**Text section:**
/---

It is absolutely heartbreaking that in the midst of various social movements and a global pandemic, there have been several shootings in Chicago this past week alone. There have been unsolicited and unwarranted attacks resulting in many endangered lives.
With two pronounced dead and more than 47 innocent civilians wounded, this resurgence of gun violence must be addressed immediately and thoroughly.
Although the right to bear arms is instated in the U.S. Constitution, the time for Americans to reconsider the Second Amendment has long been overdue. If anything, we’ve become numb to these events; after countless shootings throughout the past couple years, gun violence is no longer an active topic of discussion.
The lack of conversation around the topic of gun violence is where the problem lies, but it doesn’t have to be this way. People don’t have to accept these dangerous situations or weapons into the U.S. culture and society any longer. People have the power and the right to promote greater change and come to a more agreeable solution.
It is time to weigh some of the moral pros and cons of eradicating the Second Amendment.
Pros and Cons of Enacting More Gun Control Laws
It is not an unlimited right to own guns. The Second Amendment states that only those who are “fit” to own a gun should purchase one, and it does not support the “possession of firearms by felons and the mentally ill, or laws forbidding the carrying of firearms in sensitive places such as schools and government buildings.”

\---

**Data extract:**
/---

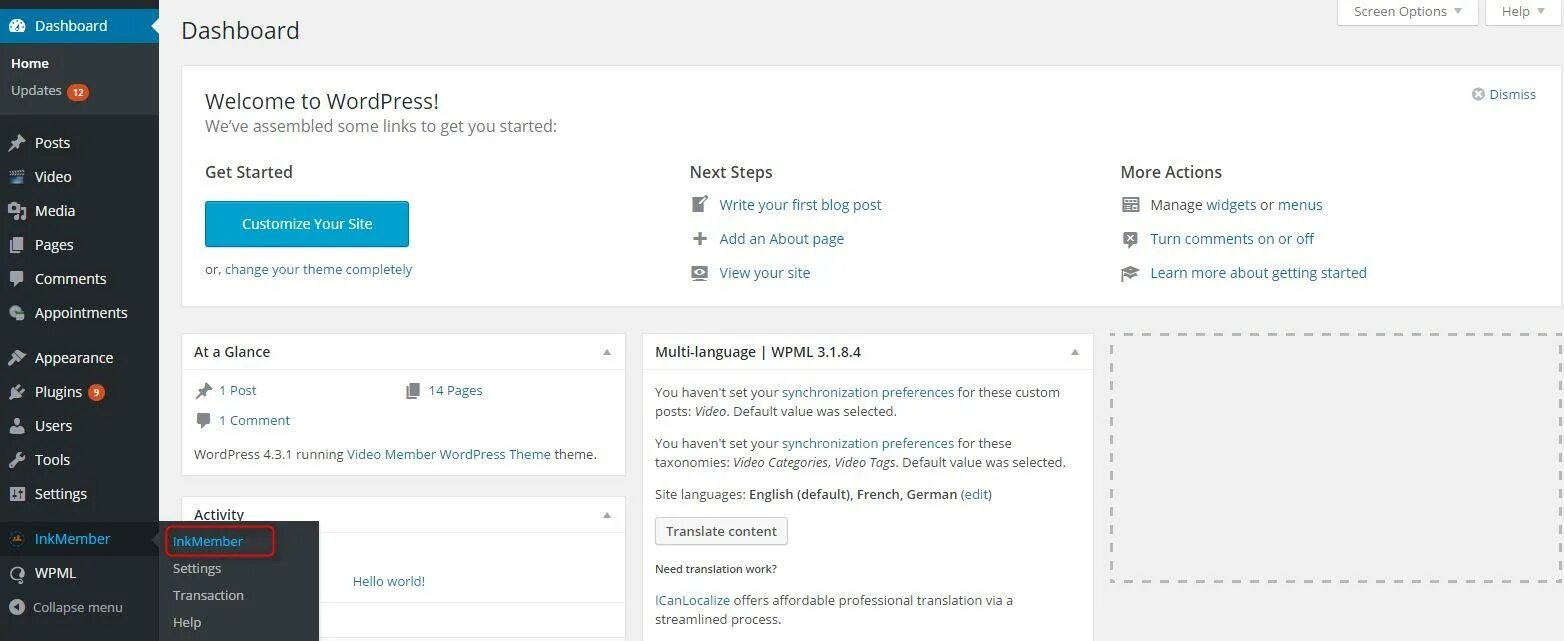Screen dimensions: 1564x641
Task: Click the Media icon in sidebar
Action: click(x=17, y=211)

\---

**About this exercise:** Continue the piece on gun violence and the Second Amendment from where it stops, not the data.

**Output of the exercise:**
Laws that require a permitting process have also been maintained, but could become more strict. This would essentially reduce the number of people eligible to purchase firearms, and hopefully reduce the amount of unforeseeable casualties due to gun violence.
The Second Amendment also protects the right to individual gun ownership, even if the owner is unconnected with service in the militia. This means that tougher gun control laws would infringe upon the right to bear arms in self-defense, and would therefore deny people a sense of safety.
The police cannot protect everybody at all times. This right dates back longer than some of America’s oldest traditions, and it is these traditions that are the most difficult to change.
More gun control laws would reduce gun-related deaths. Between 1999 and 2016, there were a total of 572,537 gun-related deaths: 33,579 were suicides (58.8% of total gun-related deaths); 213,175 were homicides (37.2%); and 11,428 were unintentional deaths (2.0%).
Firearms are also the second leading cause of death for children, with motor vehicle accidents taking first place. Implementing universal federal background checks may be able to reduce firearm deaths by a projected 56.9%. The more gun control laws are enacted, the fewer unnecessary and violent deaths there will be.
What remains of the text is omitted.